#### Task:
Every entry below is to be retyped exactly as it stands.

----------------------------------------

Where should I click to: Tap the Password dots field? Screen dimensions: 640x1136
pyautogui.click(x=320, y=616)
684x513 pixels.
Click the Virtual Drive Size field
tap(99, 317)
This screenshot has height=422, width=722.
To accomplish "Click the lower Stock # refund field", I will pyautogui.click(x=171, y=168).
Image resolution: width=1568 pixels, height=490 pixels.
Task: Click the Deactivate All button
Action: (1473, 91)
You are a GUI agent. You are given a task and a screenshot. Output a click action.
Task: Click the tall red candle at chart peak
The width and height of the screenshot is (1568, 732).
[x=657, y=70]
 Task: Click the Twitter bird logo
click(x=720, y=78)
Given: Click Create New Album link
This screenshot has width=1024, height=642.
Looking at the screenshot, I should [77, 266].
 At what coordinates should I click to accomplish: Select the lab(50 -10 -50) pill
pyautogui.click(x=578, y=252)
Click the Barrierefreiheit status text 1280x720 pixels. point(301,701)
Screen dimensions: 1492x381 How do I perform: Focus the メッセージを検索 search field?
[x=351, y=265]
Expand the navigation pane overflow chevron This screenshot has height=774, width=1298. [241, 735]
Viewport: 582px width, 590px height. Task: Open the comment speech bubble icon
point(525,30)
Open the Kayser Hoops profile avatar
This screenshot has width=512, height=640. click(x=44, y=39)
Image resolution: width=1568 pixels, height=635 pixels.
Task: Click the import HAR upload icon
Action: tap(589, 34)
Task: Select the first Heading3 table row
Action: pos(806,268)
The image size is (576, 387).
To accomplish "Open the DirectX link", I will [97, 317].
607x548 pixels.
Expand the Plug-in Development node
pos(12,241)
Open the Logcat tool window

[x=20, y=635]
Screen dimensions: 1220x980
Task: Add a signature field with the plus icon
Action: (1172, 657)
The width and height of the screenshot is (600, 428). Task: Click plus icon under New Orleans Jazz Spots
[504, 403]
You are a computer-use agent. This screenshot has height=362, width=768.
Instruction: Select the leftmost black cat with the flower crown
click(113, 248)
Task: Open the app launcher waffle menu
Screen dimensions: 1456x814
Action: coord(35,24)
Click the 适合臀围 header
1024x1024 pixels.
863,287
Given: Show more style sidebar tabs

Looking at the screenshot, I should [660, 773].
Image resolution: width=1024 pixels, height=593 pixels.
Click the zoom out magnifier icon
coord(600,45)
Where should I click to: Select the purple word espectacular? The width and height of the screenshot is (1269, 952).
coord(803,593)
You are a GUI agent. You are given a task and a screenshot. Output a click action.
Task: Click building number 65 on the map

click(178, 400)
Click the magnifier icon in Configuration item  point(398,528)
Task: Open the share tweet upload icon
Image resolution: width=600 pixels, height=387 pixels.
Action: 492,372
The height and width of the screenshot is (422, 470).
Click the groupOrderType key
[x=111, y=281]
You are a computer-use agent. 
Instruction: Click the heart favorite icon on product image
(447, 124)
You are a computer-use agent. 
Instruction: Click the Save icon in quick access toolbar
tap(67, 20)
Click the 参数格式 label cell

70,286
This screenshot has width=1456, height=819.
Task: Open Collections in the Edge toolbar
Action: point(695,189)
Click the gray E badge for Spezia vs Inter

----------------------------------------

#### Result below:
Where should I click to: Tap the Password dots field? Screen dimensions: 640x1136
pyautogui.click(x=320, y=616)
684x513 pixels.
Click the Virtual Drive Size field
tap(99, 317)
This screenshot has height=422, width=722.
To accomplish "Click the lower Stock # refund field", I will pyautogui.click(x=171, y=168).
Image resolution: width=1568 pixels, height=490 pixels.
Task: Click the Deactivate All button
Action: (1473, 91)
You are a GUI agent. You are given a task and a screenshot. Output a click action.
Task: Click the tall red candle at chart peak
The width and height of the screenshot is (1568, 732).
[x=657, y=70]
 Task: Click the Twitter bird logo
click(x=720, y=78)
Given: Click Create New Album link
This screenshot has width=1024, height=642.
Looking at the screenshot, I should [77, 266].
 At what coordinates should I click to accomplish: Select the lab(50 -10 -50) pill
pyautogui.click(x=578, y=252)
Click the Barrierefreiheit status text 1280x720 pixels. point(301,701)
Screen dimensions: 1492x381 How do I perform: Focus the メッセージを検索 search field?
[x=351, y=265]
Expand the navigation pane overflow chevron This screenshot has height=774, width=1298. [241, 735]
Viewport: 582px width, 590px height. Task: Open the comment speech bubble icon
point(525,30)
Open the Kayser Hoops profile avatar
This screenshot has width=512, height=640. click(x=44, y=39)
Image resolution: width=1568 pixels, height=635 pixels.
Task: Click the import HAR upload icon
Action: tap(589, 34)
Task: Select the first Heading3 table row
Action: pos(806,268)
The image size is (576, 387).
To accomplish "Open the DirectX link", I will [97, 317].
607x548 pixels.
Expand the Plug-in Development node
pos(12,241)
Open the Logcat tool window

[x=20, y=635]
Screen dimensions: 1220x980
Task: Add a signature field with the plus icon
Action: (1172, 657)
The width and height of the screenshot is (600, 428). Task: Click plus icon under New Orleans Jazz Spots
[504, 403]
You are a computer-use agent. This screenshot has height=362, width=768.
Instruction: Select the leftmost black cat with the flower crown
click(113, 248)
Task: Open the app launcher waffle menu
Screen dimensions: 1456x814
Action: coord(35,24)
Click the 适合臀围 header
1024x1024 pixels.
863,287
Given: Show more style sidebar tabs

Looking at the screenshot, I should [660, 773].
Image resolution: width=1024 pixels, height=593 pixels.
Click the zoom out magnifier icon
coord(600,45)
Where should I click to: Select the purple word espectacular? The width and height of the screenshot is (1269, 952).
coord(803,593)
You are a GUI agent. You are given a task and a screenshot. Output a click action.
Task: Click building number 65 on the map

click(178, 400)
Click the magnifier icon in Configuration item  point(398,528)
Task: Open the share tweet upload icon
Image resolution: width=600 pixels, height=387 pixels.
Action: 492,372
The height and width of the screenshot is (422, 470).
Click the groupOrderType key
[x=111, y=281]
You are a computer-use agent. 
Instruction: Click the heart favorite icon on product image
(447, 124)
You are a computer-use agent. 
Instruction: Click the Save icon in quick access toolbar
tap(67, 20)
Click the 参数格式 label cell

70,286
This screenshot has width=1456, height=819.
Task: Open Collections in the Edge toolbar
Action: point(695,189)
Click the gray E badge for Spezia vs Inter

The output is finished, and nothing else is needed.